Shotgun metagenomic sequencing and analysis
Genomic DNA of cecal digesta samples was extracted using a QIAGEN kit and monitored by electrophoresis on a 1% agarose gel. The quality of the DNA samples was further quantified using a Qubit® 2.0 fluorometer (Life Technologies, CA, USA) with an OD value between 1.8 and 2.0. For library construction, a total of 1 μg of DNA per sample was used as input material for the DNA sample preparations. Sequencing libraries were generated using the NEBNext® UltraTM DNA Library Prep Kit for Illumina (NEB, USA) following the manufacturer’s recommendations, and index codes were added to attribute sequences to each sample. Briefly, the DNA sample was fragmented by sonication to a size of 350 bp, and then DNA fragments were end-polished, A-tailed, and ligated with the full-length adaptor for Illumina sequencing with further PCR amplification. Finally, PCR products were purified (AMPure XP system), and libraries were analyzed for size distribution by using an Agilent2100 Bioanalyzer and quantified using real-time PCR. After the index-coded sample clusters were generated on a cBot Cluster Generation System according to the manufacturer’s instructions, the library preparations were sequenced on an Illumina NovaSeq platform, and paired-end reads were generated, with at least 6 Gb reads per sample.

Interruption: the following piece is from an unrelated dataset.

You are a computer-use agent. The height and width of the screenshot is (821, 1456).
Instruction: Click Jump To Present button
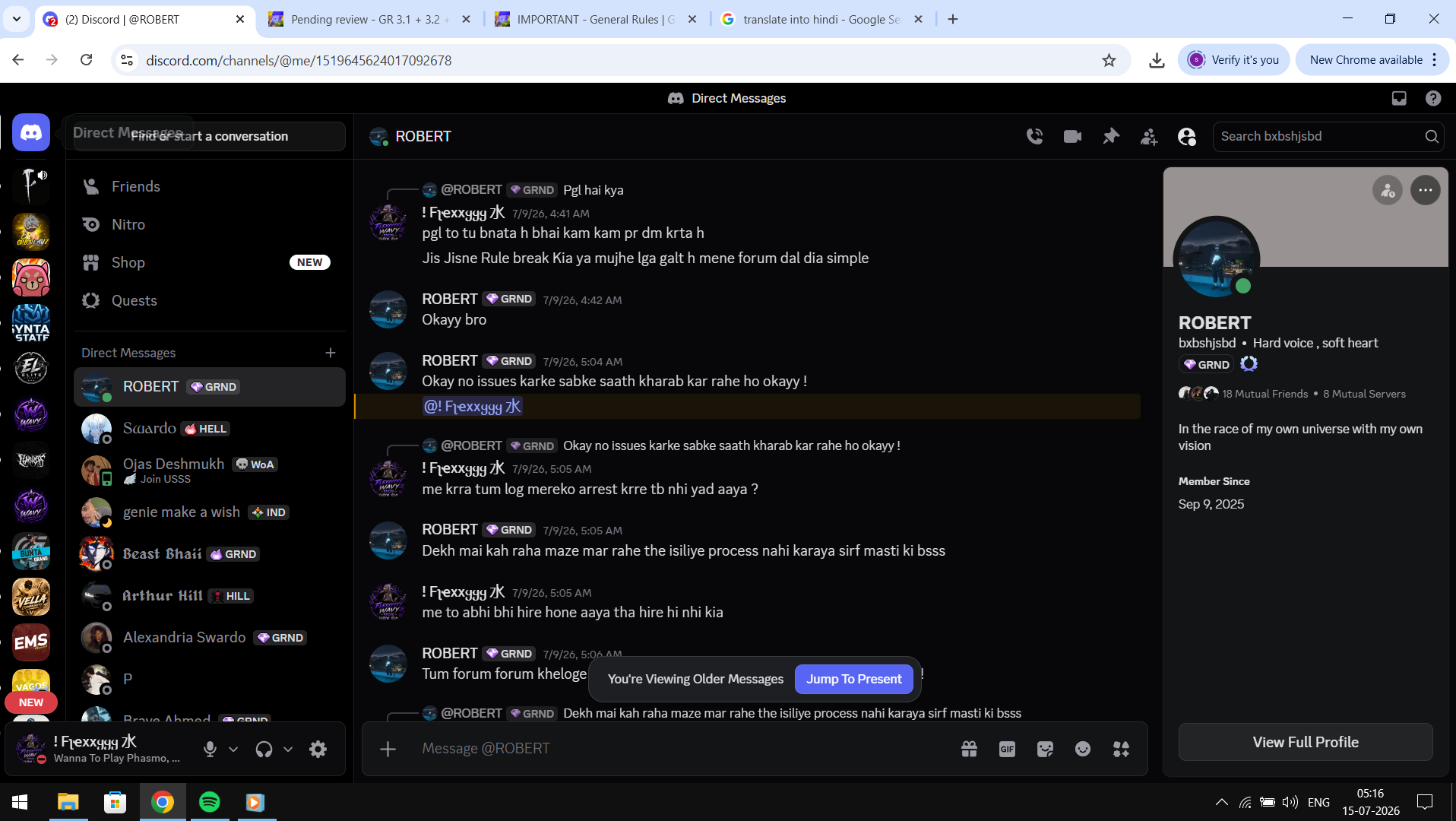[x=854, y=679]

We used Readfq (V8, https://github.com/cjfields/readfq) to acquire the clean data for subsequent analysis. Host sequences were then discarded by mapping the sequences against the reference genome (hg19) using BowTie2.2.4 (http://bowtie-bio.sourceforge.net/bowtie2/index.shtml). We pooled and subjected the remaining set of clean reads to metagenomics by using SOAPdenovo software (V2.04, http://soap.genomics.org.cn/soapdenovo.html). Then, we interrupted the assembled scaftigs from the N connection and left the scaftigs without N. All samples' clean data were compared to each scaffold by using Bowtie2.2.4 software to acquire the PE reads that were not used. The assembled scaftigs (> 500 bp) were predicted as ORFs by MetaGeneMark (V2.10, http://topaz.gatech.edu/GeneMark/) software, and the length information shorter than 100 nt was filtered. CD-HIT software (V4.5.8, http://www.bioinformatics.org/cd-hit) was adopted for redundancy and to obtain the unique initial gene catalog and ORF prediction. DIAMOND software (V0.9.9, https://github.com/bbuchfink/diamond/) was used to BLAST the unigenes to the sequences of bacteria, fungi, archaea, and viruses, which were all extracted from the NR database (Version: 2018-01-02, https://www.ncbi.nlm.nih.gov/). We used the LCA algorithm, which is applied to the system classification of MEGAN software, to ensure the species annotation information of sequences. We adopted DIAMOND software (V0.9.9) to BLAST unigenes to the functional database. The functional database includes the KEGG database (Version 2018-01-01, http://www.kegg.jp/kegg/)37–39, eggNOG database (Version 4.5, http://eggnogdb.embl.de/#/app/home), and CAZy database (Version 201,801, http://www.cazy.org/). For each sequence's BLAST result, the best BLAST hit was used for subsequent analysis.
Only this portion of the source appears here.